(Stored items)
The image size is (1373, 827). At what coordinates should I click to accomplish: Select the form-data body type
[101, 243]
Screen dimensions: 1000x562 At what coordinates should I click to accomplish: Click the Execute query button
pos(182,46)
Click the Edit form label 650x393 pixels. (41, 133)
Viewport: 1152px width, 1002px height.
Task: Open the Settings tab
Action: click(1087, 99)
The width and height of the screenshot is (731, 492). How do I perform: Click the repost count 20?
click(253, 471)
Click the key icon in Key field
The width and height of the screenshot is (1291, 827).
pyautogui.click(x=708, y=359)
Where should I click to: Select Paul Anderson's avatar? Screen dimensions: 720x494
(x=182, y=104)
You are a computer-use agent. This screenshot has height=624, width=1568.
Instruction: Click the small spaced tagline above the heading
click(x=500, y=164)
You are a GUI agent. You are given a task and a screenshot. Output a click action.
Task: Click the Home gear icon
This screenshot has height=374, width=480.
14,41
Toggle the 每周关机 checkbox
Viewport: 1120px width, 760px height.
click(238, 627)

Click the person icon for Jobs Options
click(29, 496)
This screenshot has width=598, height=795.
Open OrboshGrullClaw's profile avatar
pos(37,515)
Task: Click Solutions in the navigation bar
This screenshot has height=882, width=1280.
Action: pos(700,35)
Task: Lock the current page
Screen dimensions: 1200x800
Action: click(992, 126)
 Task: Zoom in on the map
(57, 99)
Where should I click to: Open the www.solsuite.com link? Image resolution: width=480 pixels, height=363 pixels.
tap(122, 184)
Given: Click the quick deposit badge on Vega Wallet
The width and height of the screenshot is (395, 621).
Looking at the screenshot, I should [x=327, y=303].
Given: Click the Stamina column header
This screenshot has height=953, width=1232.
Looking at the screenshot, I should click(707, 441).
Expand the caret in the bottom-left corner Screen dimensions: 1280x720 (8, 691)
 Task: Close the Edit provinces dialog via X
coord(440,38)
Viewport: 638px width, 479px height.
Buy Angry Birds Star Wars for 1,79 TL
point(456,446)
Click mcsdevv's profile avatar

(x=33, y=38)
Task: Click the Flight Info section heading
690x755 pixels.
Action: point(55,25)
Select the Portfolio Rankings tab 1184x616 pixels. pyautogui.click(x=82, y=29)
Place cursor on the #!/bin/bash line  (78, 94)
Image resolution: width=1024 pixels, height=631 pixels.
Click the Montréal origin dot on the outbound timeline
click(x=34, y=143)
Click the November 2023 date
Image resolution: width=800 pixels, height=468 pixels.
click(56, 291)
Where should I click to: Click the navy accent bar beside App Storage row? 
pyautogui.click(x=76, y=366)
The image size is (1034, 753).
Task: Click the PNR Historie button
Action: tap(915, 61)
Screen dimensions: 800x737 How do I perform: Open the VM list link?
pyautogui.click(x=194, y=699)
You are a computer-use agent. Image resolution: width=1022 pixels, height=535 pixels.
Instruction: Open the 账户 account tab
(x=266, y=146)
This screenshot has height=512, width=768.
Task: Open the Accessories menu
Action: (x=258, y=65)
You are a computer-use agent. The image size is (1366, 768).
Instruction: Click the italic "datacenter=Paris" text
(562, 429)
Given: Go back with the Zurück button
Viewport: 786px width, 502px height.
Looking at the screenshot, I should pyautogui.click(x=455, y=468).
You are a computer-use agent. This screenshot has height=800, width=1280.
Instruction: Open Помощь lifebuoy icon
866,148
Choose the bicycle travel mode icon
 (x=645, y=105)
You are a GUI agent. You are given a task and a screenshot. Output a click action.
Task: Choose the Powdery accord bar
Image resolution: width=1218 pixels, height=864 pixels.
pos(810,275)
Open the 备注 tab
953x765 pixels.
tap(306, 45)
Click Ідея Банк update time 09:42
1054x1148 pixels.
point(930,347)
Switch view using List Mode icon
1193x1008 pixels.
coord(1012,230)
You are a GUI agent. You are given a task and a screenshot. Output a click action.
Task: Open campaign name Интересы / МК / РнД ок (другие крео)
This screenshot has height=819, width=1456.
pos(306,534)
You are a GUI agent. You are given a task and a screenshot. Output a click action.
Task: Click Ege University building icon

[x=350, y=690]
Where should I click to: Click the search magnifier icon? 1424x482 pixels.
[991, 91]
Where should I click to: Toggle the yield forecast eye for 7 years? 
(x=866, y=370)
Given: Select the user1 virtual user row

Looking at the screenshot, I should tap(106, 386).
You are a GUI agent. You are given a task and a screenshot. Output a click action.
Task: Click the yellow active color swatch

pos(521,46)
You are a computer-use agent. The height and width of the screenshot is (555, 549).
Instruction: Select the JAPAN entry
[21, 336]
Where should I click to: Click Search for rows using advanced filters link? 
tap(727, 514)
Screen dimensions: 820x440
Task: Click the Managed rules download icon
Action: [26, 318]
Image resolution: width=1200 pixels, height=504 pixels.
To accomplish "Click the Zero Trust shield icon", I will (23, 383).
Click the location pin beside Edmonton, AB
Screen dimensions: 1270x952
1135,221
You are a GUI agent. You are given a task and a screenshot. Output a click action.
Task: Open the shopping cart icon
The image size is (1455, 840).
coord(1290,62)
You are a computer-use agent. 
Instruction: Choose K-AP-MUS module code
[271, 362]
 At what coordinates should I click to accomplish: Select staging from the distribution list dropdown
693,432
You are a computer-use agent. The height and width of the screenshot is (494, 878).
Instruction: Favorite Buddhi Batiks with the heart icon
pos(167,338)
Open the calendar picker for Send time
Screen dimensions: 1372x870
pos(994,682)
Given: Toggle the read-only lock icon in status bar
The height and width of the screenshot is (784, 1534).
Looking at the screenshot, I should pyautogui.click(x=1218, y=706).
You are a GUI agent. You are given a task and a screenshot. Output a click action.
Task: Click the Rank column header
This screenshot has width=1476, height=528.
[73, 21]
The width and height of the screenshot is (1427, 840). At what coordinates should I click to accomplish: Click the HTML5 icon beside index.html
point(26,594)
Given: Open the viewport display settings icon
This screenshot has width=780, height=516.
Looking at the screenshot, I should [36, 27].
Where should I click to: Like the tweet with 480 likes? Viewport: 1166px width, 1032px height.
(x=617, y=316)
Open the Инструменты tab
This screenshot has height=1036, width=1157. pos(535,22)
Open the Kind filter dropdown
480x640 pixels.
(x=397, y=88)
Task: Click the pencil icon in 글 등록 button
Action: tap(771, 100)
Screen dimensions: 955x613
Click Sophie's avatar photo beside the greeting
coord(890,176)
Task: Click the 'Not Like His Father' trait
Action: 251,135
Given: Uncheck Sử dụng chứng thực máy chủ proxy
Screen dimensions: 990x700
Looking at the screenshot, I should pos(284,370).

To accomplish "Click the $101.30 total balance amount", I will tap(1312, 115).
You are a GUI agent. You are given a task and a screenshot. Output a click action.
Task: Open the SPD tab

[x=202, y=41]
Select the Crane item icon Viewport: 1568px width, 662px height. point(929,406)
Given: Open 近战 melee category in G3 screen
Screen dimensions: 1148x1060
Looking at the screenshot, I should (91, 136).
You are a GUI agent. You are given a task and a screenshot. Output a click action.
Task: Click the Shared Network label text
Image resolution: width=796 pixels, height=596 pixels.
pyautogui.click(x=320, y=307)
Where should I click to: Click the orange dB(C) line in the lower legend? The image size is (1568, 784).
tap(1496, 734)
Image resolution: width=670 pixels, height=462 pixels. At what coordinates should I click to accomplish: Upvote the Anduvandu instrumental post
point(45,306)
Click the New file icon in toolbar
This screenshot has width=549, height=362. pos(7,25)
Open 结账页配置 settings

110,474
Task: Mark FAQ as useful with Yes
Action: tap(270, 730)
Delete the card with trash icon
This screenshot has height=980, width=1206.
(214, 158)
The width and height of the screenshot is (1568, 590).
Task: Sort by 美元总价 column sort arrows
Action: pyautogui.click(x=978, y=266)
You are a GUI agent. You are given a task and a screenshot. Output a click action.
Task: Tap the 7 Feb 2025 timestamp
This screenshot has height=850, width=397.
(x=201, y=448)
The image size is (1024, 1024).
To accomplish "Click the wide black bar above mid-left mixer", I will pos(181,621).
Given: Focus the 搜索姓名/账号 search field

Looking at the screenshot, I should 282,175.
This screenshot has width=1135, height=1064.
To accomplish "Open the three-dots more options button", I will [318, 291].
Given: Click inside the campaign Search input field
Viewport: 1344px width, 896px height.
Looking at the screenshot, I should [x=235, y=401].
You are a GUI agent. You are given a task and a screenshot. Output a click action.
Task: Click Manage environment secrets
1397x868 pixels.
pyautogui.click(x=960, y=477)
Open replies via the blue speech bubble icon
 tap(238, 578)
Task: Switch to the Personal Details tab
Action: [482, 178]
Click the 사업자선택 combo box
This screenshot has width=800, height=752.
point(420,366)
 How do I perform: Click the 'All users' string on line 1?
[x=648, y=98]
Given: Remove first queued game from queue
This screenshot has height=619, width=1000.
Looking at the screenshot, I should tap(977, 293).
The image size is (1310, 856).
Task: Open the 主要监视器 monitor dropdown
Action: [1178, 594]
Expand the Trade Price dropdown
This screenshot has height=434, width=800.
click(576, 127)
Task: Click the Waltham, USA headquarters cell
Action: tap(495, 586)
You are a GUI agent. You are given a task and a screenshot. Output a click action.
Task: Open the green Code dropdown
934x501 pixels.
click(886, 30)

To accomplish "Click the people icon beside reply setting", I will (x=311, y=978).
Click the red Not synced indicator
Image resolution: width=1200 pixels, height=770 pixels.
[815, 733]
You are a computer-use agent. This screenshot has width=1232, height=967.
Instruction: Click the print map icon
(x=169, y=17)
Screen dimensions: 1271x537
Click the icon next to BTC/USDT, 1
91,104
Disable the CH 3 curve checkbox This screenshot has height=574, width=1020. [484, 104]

(TASK ITEM): An exact copy of the lines above between the line holding "is (494, 878)." and the line holding "Given: Open the", inclusive, is the whole answer.

(RESULT):
You are a computer-use agent. The height and width of the screenshot is (494, 878).
Instruction: Favorite Buddhi Batiks with the heart icon
pos(167,338)
Open the calendar picker for Send time
Screen dimensions: 1372x870
pos(994,682)
Given: Toggle the read-only lock icon in status bar
The height and width of the screenshot is (784, 1534).
Looking at the screenshot, I should pyautogui.click(x=1218, y=706).
You are a GUI agent. You are given a task and a screenshot. Output a click action.
Task: Click the Rank column header
This screenshot has width=1476, height=528.
[73, 21]
The width and height of the screenshot is (1427, 840). At what coordinates should I click to accomplish: Click the HTML5 icon beside index.html
point(26,594)
Given: Open the viewport display settings icon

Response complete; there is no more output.